Required work:
a – In the piece on cardiac stent overpricing, by how much is the MRP of imported stents usually raised over the actual cost of import?
b – Extract the passage of the stent pricing article from "Medical devices including" to "control its prices.", copying it word for word.

Text provided:
····················

Maharashtra Food and Drug Administration (FDA) has detected five such distributors involved in overpricing stents based on a probe conducted over a period of six months. An inquiry into the rampant malpractice, according to the FDA Commissioner Dr Harshadeep Kamble has further revealed that cardiac stents were exorbitantly priced across seven hospitals from Mumbai, Pune and Nashik.
The MRP of the imported stents is being usually jacked up by 300 per cent to 700 per cent of the actual cost of import. This is an exploitative practice and fails to address the concept of patient care, says Dr Kamble.
Inquiry by the Maharashtra FDA revealed that patients were being forced to pay double or even triple the price for cardiac stents at hospitals. As most of these are not available in the open market, patients can't check prices and are held hostage by the hospitals, which force them to buy at the price they quote. However, experts opine that having an MRP has not prevented profiteering in medicines, with the MRP being fixed high enough to accommodate commissions since there is no limit on what the MRP can be.
Medical devices including cardiac stents and drug eluting stents (DES) are notified as drugs under the Drugs and Cosmetics Act, 1940 but is not included under the Drug Price Control Order (DPCO-2013). Therefore, the prices of medical devices cannot be monitored and controlled as of today.
The FDA has therefore urged NPPA to bring coronary stents under the ambit of National List of Essential Medicines to control its prices.

····················

Dataset entries:

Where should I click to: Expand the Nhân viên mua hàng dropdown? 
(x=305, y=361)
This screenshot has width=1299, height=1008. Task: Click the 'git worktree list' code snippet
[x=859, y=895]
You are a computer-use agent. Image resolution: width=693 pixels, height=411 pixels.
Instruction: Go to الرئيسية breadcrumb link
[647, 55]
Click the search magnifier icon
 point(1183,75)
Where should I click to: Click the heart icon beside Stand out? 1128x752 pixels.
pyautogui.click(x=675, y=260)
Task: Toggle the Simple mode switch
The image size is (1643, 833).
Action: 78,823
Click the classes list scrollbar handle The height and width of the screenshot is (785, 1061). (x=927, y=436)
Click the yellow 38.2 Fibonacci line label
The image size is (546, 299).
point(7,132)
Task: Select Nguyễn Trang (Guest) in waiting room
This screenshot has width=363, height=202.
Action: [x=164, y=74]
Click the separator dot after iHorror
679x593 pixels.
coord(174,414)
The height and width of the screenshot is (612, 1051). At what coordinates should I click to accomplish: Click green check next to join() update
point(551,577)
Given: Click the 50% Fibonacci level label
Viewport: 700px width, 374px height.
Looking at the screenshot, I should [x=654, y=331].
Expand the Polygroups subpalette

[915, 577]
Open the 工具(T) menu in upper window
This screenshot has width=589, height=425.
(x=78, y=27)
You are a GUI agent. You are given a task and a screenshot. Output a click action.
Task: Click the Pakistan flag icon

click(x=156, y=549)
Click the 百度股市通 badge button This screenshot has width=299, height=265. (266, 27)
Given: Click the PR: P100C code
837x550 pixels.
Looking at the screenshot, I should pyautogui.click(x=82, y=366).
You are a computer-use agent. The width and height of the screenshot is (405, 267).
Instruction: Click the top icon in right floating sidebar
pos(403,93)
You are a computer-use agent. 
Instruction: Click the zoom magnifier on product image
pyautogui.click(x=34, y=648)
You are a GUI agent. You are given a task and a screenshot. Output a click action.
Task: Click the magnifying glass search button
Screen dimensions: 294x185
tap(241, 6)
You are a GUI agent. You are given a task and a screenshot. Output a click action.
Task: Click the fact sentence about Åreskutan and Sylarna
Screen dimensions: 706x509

····················

Numbered answers:
a – By 300 per cent to 700 per cent of the actual cost of import.

b –
Medical devices including cardiac stents and drug eluting stents (DES) are notified as drugs under the Drugs and Cosmetics Act, 1940 but is not included under the Drug Price Control Order (DPCO-2013). Therefore, the prices of medical devices cannot be monitored and controlled as of today.
The FDA has therefore urged NPPA to bring coronary stents under the ambit of National List of Essential Medicines to control its prices.